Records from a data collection
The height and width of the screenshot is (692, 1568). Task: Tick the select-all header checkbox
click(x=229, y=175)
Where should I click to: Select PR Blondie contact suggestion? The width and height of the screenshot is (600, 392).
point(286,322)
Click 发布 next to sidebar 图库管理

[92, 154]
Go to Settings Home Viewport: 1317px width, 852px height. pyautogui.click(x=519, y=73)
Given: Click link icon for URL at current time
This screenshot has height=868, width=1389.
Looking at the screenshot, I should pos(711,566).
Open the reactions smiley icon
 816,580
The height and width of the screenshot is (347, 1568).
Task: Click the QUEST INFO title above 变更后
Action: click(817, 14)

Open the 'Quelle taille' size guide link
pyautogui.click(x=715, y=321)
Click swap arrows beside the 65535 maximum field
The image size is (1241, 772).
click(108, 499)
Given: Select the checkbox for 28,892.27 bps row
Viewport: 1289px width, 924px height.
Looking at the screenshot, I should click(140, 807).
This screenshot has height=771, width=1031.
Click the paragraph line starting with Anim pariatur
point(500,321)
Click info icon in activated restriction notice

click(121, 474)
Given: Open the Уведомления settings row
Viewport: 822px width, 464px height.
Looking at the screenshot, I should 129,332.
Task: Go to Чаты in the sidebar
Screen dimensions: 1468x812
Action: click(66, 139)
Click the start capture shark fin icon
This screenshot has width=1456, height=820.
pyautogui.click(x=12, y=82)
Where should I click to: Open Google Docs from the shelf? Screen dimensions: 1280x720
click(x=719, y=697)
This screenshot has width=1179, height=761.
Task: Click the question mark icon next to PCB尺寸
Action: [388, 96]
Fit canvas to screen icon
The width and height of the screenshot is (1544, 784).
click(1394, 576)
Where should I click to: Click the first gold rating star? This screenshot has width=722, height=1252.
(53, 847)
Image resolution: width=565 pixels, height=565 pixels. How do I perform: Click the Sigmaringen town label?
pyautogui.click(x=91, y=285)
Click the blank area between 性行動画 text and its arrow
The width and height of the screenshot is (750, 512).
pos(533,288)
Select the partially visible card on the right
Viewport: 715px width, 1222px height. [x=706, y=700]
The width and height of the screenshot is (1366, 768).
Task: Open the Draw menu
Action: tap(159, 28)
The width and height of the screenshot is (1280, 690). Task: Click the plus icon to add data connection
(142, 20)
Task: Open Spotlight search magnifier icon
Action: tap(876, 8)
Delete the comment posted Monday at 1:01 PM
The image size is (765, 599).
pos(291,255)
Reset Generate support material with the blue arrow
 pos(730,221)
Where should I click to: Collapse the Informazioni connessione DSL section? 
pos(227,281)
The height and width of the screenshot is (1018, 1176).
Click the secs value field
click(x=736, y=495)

* Exercise details
Print all the data above word for word.

* Response to this task
The height and width of the screenshot is (692, 1568). Task: Tick the select-all header checkbox
click(x=229, y=175)
Where should I click to: Select PR Blondie contact suggestion? The width and height of the screenshot is (600, 392).
point(286,322)
Click 发布 next to sidebar 图库管理

[92, 154]
Go to Settings Home Viewport: 1317px width, 852px height. pyautogui.click(x=519, y=73)
Given: Click link icon for URL at current time
This screenshot has height=868, width=1389.
Looking at the screenshot, I should pos(711,566).
Open the reactions smiley icon
 816,580
The height and width of the screenshot is (347, 1568).
Task: Click the QUEST INFO title above 变更后
Action: click(817, 14)

Open the 'Quelle taille' size guide link
pyautogui.click(x=715, y=321)
Click swap arrows beside the 65535 maximum field
The image size is (1241, 772).
click(108, 499)
Given: Select the checkbox for 28,892.27 bps row
Viewport: 1289px width, 924px height.
Looking at the screenshot, I should click(140, 807).
This screenshot has height=771, width=1031.
Click the paragraph line starting with Anim pariatur
point(500,321)
Click info icon in activated restriction notice

click(121, 474)
Given: Open the Уведомления settings row
Viewport: 822px width, 464px height.
Looking at the screenshot, I should 129,332.
Task: Go to Чаты in the sidebar
Screen dimensions: 1468x812
Action: click(66, 139)
Click the start capture shark fin icon
This screenshot has width=1456, height=820.
pyautogui.click(x=12, y=82)
Where should I click to: Open Google Docs from the shelf? Screen dimensions: 1280x720
click(x=719, y=697)
This screenshot has width=1179, height=761.
Task: Click the question mark icon next to PCB尺寸
Action: [388, 96]
Fit canvas to screen icon
The width and height of the screenshot is (1544, 784).
click(1394, 576)
Where should I click to: Click the first gold rating star? This screenshot has width=722, height=1252.
(53, 847)
Image resolution: width=565 pixels, height=565 pixels. How do I perform: Click the Sigmaringen town label?
pyautogui.click(x=91, y=285)
Click the blank area between 性行動画 text and its arrow
The width and height of the screenshot is (750, 512).
pos(533,288)
Select the partially visible card on the right
Viewport: 715px width, 1222px height. [x=706, y=700]
The width and height of the screenshot is (1366, 768).
Task: Open the Draw menu
Action: tap(159, 28)
The width and height of the screenshot is (1280, 690). Task: Click the plus icon to add data connection
(142, 20)
Task: Open Spotlight search magnifier icon
Action: tap(876, 8)
Delete the comment posted Monday at 1:01 PM
The image size is (765, 599).
pos(291,255)
Reset Generate support material with the blue arrow
 pos(730,221)
Where should I click to: Collapse the Informazioni connessione DSL section? 
pos(227,281)
The height and width of the screenshot is (1018, 1176).
Click the secs value field
click(x=736, y=495)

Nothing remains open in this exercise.